_Description of the task_: Count up the lines below containing the word "pixel", and give the result with no other words.

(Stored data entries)
————————
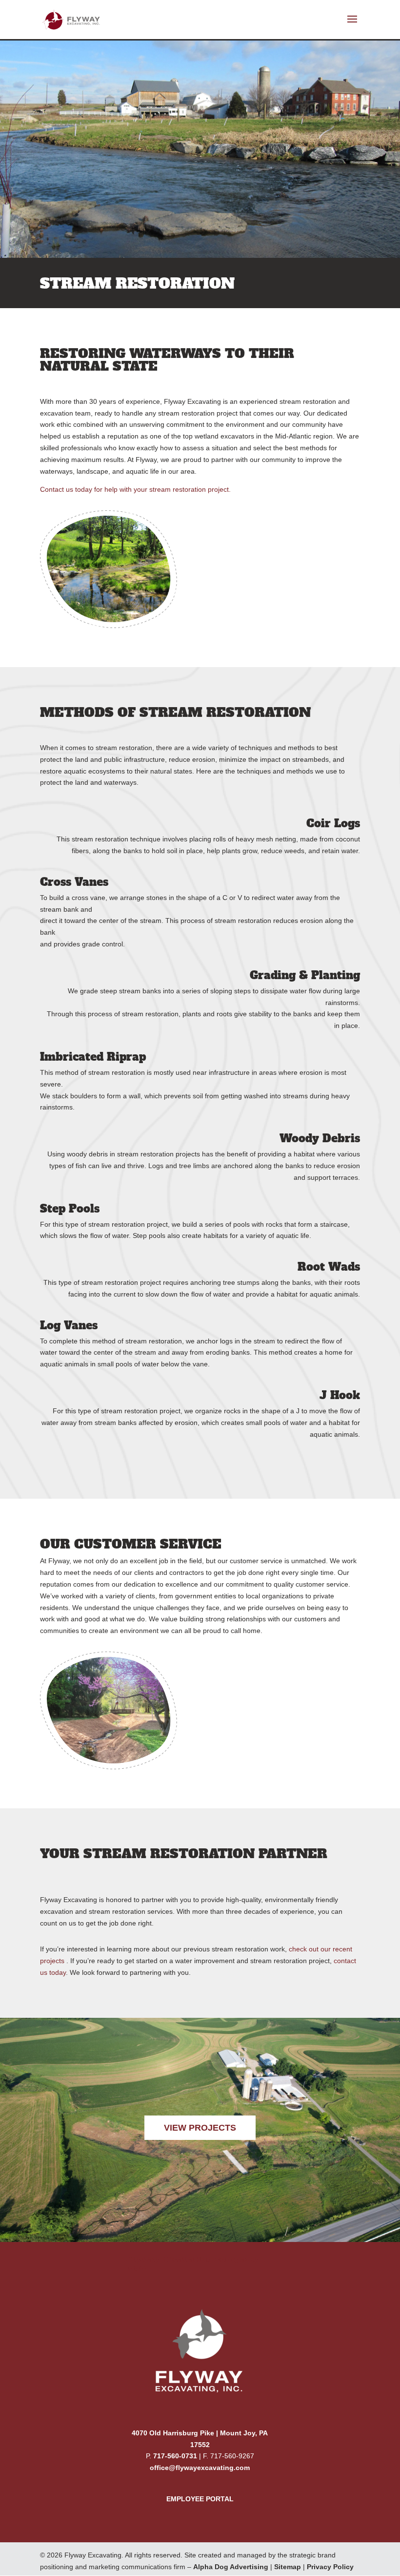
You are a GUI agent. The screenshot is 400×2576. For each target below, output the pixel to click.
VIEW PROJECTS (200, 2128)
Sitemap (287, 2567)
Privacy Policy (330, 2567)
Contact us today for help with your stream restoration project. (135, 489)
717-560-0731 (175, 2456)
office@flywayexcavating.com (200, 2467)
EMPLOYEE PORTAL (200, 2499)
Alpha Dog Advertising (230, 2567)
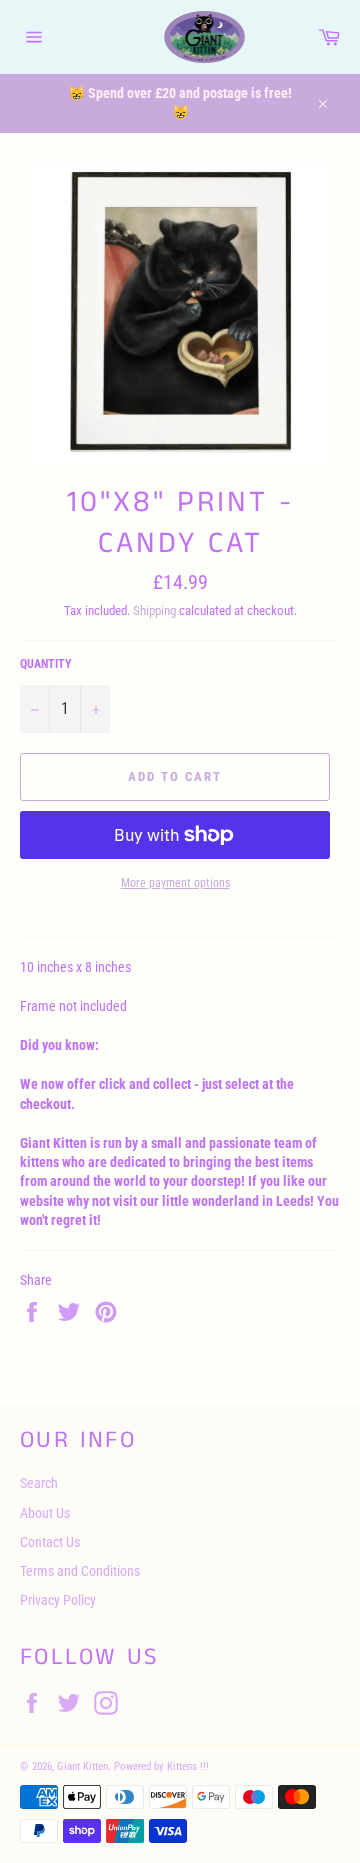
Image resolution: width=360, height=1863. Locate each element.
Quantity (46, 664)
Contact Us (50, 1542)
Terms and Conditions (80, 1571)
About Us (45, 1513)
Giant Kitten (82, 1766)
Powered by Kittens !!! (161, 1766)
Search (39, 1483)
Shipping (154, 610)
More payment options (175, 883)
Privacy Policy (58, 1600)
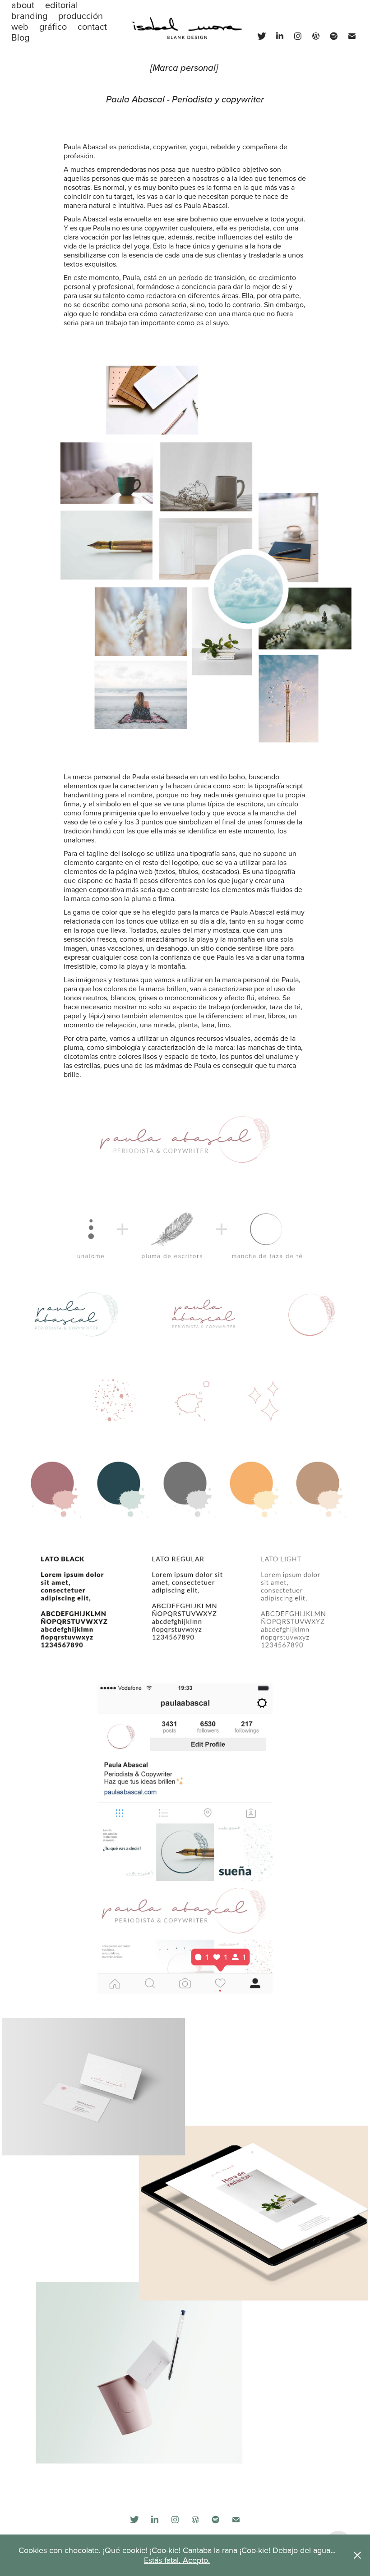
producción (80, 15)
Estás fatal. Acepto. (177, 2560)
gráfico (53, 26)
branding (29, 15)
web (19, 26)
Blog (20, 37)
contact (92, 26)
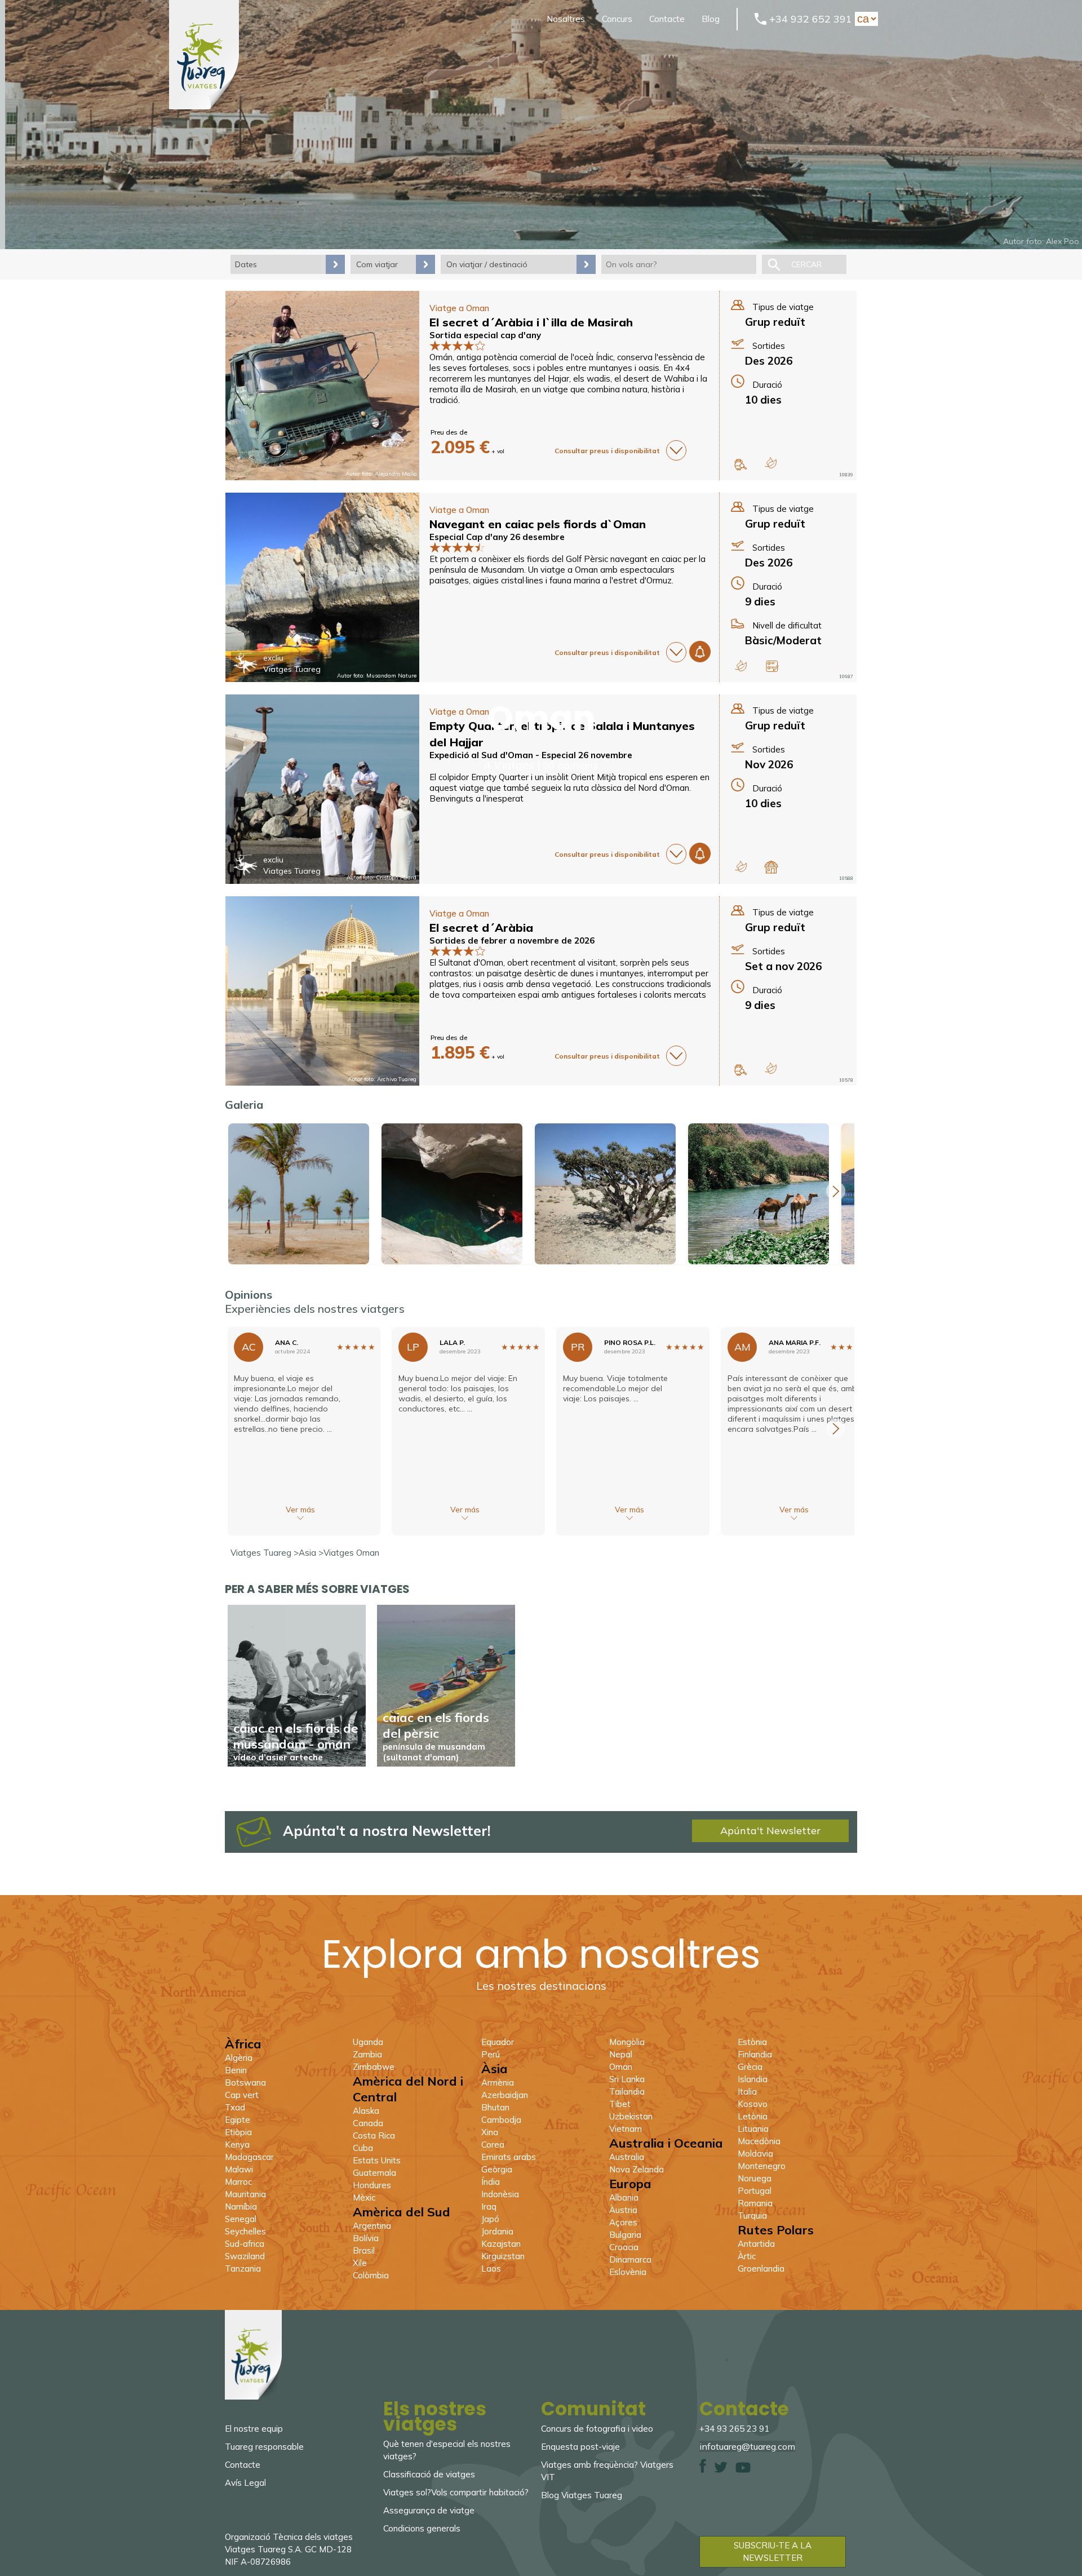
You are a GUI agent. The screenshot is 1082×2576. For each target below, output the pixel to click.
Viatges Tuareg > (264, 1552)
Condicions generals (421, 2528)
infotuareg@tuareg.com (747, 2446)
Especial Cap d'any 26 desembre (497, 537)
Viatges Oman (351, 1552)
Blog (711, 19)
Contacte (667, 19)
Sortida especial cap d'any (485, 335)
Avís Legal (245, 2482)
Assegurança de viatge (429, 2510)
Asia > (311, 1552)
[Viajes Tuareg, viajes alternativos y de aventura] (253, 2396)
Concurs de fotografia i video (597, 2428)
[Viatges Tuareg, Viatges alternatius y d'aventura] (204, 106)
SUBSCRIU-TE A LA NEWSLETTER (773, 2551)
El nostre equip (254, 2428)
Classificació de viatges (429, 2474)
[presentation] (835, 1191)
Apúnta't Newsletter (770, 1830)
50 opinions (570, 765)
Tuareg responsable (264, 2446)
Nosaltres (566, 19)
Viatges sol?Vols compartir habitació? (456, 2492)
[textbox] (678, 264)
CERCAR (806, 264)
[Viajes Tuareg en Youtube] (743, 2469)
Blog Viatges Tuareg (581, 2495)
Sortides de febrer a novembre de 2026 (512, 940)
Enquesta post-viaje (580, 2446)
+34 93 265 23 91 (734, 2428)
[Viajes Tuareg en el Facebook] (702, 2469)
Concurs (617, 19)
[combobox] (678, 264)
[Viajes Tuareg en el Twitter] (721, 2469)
————————
_Expected output_: 2